◆ **WHAT IS REQUIRED**: Return the full listing, character for character.

⁂

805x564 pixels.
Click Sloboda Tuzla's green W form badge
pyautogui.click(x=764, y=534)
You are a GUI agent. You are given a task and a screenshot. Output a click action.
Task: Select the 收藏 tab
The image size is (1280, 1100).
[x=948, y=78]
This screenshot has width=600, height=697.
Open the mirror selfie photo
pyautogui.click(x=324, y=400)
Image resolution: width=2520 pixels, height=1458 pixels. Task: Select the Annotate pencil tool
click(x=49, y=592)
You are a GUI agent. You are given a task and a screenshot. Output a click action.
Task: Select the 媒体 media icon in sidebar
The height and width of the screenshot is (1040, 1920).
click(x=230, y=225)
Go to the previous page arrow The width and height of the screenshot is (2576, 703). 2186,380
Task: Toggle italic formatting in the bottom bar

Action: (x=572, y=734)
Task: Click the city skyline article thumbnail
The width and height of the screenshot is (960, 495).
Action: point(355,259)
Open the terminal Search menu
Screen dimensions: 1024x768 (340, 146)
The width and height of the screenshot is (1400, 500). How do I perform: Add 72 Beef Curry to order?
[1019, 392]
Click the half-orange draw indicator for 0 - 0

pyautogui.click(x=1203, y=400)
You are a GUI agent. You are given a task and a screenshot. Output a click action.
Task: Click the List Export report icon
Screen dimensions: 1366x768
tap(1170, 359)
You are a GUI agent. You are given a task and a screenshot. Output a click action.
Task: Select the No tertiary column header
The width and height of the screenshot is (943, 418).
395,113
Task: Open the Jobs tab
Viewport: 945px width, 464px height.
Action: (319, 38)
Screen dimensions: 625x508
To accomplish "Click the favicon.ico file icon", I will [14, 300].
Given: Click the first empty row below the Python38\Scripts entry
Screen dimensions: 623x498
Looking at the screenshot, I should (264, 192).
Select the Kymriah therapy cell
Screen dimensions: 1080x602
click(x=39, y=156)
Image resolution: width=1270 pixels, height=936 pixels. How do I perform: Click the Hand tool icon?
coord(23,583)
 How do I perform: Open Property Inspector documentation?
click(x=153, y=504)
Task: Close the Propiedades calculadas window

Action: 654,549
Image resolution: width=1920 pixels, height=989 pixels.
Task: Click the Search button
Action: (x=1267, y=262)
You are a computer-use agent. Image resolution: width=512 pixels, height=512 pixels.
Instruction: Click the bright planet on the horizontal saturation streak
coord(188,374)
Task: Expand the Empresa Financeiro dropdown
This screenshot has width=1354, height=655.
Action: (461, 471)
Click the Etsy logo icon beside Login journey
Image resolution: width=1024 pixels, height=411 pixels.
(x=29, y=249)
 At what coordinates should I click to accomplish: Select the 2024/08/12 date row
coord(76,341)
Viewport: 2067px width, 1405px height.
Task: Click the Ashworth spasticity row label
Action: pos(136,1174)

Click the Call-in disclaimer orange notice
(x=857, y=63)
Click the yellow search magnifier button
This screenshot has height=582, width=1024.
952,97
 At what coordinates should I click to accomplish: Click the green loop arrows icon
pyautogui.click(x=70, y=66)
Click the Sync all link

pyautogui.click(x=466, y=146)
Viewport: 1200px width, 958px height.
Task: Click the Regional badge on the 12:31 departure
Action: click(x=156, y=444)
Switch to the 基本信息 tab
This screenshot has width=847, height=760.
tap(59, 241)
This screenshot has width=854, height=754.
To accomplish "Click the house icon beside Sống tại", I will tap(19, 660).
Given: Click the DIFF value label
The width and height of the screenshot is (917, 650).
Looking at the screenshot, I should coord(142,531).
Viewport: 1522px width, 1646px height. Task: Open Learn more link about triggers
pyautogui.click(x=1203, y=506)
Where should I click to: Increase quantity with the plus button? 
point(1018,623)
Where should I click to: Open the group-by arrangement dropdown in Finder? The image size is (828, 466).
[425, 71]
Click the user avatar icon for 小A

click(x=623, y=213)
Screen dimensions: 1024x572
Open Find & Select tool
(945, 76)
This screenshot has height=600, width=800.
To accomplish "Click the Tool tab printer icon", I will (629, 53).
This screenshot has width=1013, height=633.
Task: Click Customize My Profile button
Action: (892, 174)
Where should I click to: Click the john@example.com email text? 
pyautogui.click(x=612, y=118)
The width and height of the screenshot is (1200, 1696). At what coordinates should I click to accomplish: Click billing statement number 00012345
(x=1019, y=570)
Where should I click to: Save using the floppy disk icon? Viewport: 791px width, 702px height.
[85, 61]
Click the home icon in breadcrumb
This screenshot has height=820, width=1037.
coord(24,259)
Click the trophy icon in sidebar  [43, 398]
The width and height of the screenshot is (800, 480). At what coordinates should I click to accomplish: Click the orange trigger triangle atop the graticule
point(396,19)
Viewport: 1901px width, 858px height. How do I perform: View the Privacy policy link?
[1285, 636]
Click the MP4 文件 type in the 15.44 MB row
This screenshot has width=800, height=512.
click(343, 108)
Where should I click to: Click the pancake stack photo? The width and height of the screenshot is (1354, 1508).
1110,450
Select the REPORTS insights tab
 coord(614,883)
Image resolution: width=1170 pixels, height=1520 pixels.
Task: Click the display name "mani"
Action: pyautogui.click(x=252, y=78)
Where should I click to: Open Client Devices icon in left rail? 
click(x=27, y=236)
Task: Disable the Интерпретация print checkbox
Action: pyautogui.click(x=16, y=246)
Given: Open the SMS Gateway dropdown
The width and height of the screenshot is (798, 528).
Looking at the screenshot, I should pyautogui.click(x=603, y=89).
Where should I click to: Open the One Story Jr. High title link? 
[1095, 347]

⁂

◆ **YOUR SOLUTION**:
805x564 pixels.
Click Sloboda Tuzla's green W form badge
pyautogui.click(x=764, y=534)
You are a GUI agent. You are given a task and a screenshot. Output a click action.
Task: Select the 收藏 tab
The image size is (1280, 1100).
[x=948, y=78]
This screenshot has width=600, height=697.
Open the mirror selfie photo
pyautogui.click(x=324, y=400)
Image resolution: width=2520 pixels, height=1458 pixels. Task: Select the Annotate pencil tool
click(x=49, y=592)
You are a GUI agent. You are given a task and a screenshot. Output a click action.
Task: Select the 媒体 media icon in sidebar
The height and width of the screenshot is (1040, 1920).
click(x=230, y=225)
Go to the previous page arrow The width and height of the screenshot is (2576, 703). 2186,380
Task: Toggle italic formatting in the bottom bar

Action: (x=572, y=734)
Task: Click the city skyline article thumbnail
The width and height of the screenshot is (960, 495).
Action: point(355,259)
Open the terminal Search menu
Screen dimensions: 1024x768 (340, 146)
The width and height of the screenshot is (1400, 500). How do I perform: Add 72 Beef Curry to order?
[1019, 392]
Click the half-orange draw indicator for 0 - 0

pyautogui.click(x=1203, y=400)
You are a GUI agent. You are given a task and a screenshot. Output a click action.
Task: Click the List Export report icon
Screen dimensions: 1366x768
tap(1170, 359)
You are a GUI agent. You are given a task and a screenshot. Output a click action.
Task: Select the No tertiary column header
The width and height of the screenshot is (943, 418).
395,113
Task: Open the Jobs tab
Viewport: 945px width, 464px height.
Action: (319, 38)
Screen dimensions: 625x508
To accomplish "Click the favicon.ico file icon", I will [14, 300].
Given: Click the first empty row below the Python38\Scripts entry
Screen dimensions: 623x498
Looking at the screenshot, I should (264, 192).
Select the Kymriah therapy cell
Screen dimensions: 1080x602
click(x=39, y=156)
Image resolution: width=1270 pixels, height=936 pixels. How do I perform: Click the Hand tool icon?
coord(23,583)
 How do I perform: Open Property Inspector documentation?
click(x=153, y=504)
Task: Close the Propiedades calculadas window

Action: 654,549
Image resolution: width=1920 pixels, height=989 pixels.
Task: Click the Search button
Action: (x=1267, y=262)
You are a computer-use agent. Image resolution: width=512 pixels, height=512 pixels.
Instruction: Click the bright planet on the horizontal saturation streak
coord(188,374)
Task: Expand the Empresa Financeiro dropdown
This screenshot has width=1354, height=655.
Action: (461, 471)
Click the Etsy logo icon beside Login journey
Image resolution: width=1024 pixels, height=411 pixels.
(x=29, y=249)
 At what coordinates should I click to accomplish: Select the 2024/08/12 date row
coord(76,341)
Viewport: 2067px width, 1405px height.
Task: Click the Ashworth spasticity row label
Action: pos(136,1174)

Click the Call-in disclaimer orange notice
(x=857, y=63)
Click the yellow search magnifier button
This screenshot has height=582, width=1024.
952,97
 At what coordinates should I click to accomplish: Click the green loop arrows icon
pyautogui.click(x=70, y=66)
Click the Sync all link

pyautogui.click(x=466, y=146)
Viewport: 1200px width, 958px height.
Task: Click the Regional badge on the 12:31 departure
Action: click(x=156, y=444)
Switch to the 基本信息 tab
This screenshot has width=847, height=760.
tap(59, 241)
This screenshot has width=854, height=754.
To accomplish "Click the house icon beside Sống tại", I will tap(19, 660).
Given: Click the DIFF value label
The width and height of the screenshot is (917, 650).
Looking at the screenshot, I should coord(142,531).
Viewport: 1522px width, 1646px height. Task: Open Learn more link about triggers
pyautogui.click(x=1203, y=506)
Where should I click to: Increase quantity with the plus button? 
point(1018,623)
Where should I click to: Open the group-by arrangement dropdown in Finder? The image size is (828, 466).
[425, 71]
Click the user avatar icon for 小A

click(x=623, y=213)
Screen dimensions: 1024x572
Open Find & Select tool
(945, 76)
This screenshot has height=600, width=800.
To accomplish "Click the Tool tab printer icon", I will (629, 53).
This screenshot has width=1013, height=633.
Task: Click Customize My Profile button
Action: (892, 174)
Where should I click to: Click the john@example.com email text? 
pyautogui.click(x=612, y=118)
The width and height of the screenshot is (1200, 1696). At what coordinates should I click to accomplish: Click billing statement number 00012345
(x=1019, y=570)
Where should I click to: Save using the floppy disk icon? Viewport: 791px width, 702px height.
[85, 61]
Click the home icon in breadcrumb
This screenshot has height=820, width=1037.
coord(24,259)
Click the trophy icon in sidebar  [43, 398]
The width and height of the screenshot is (800, 480). At what coordinates should I click to accomplish: Click the orange trigger triangle atop the graticule
point(396,19)
Viewport: 1901px width, 858px height. How do I perform: View the Privacy policy link?
[1285, 636]
Click the MP4 文件 type in the 15.44 MB row
This screenshot has width=800, height=512.
click(343, 108)
Where should I click to: Click the pancake stack photo? The width and height of the screenshot is (1354, 1508).
1110,450
Select the REPORTS insights tab
 coord(614,883)
Image resolution: width=1170 pixels, height=1520 pixels.
Task: Click the display name "mani"
Action: pyautogui.click(x=252, y=78)
Where should I click to: Open Client Devices icon in left rail? 
click(x=27, y=236)
Task: Disable the Интерпретация print checkbox
Action: pyautogui.click(x=16, y=246)
Given: Open the SMS Gateway dropdown
The width and height of the screenshot is (798, 528).
Looking at the screenshot, I should pyautogui.click(x=603, y=89).
Where should I click to: Open the One Story Jr. High title link? 
[1095, 347]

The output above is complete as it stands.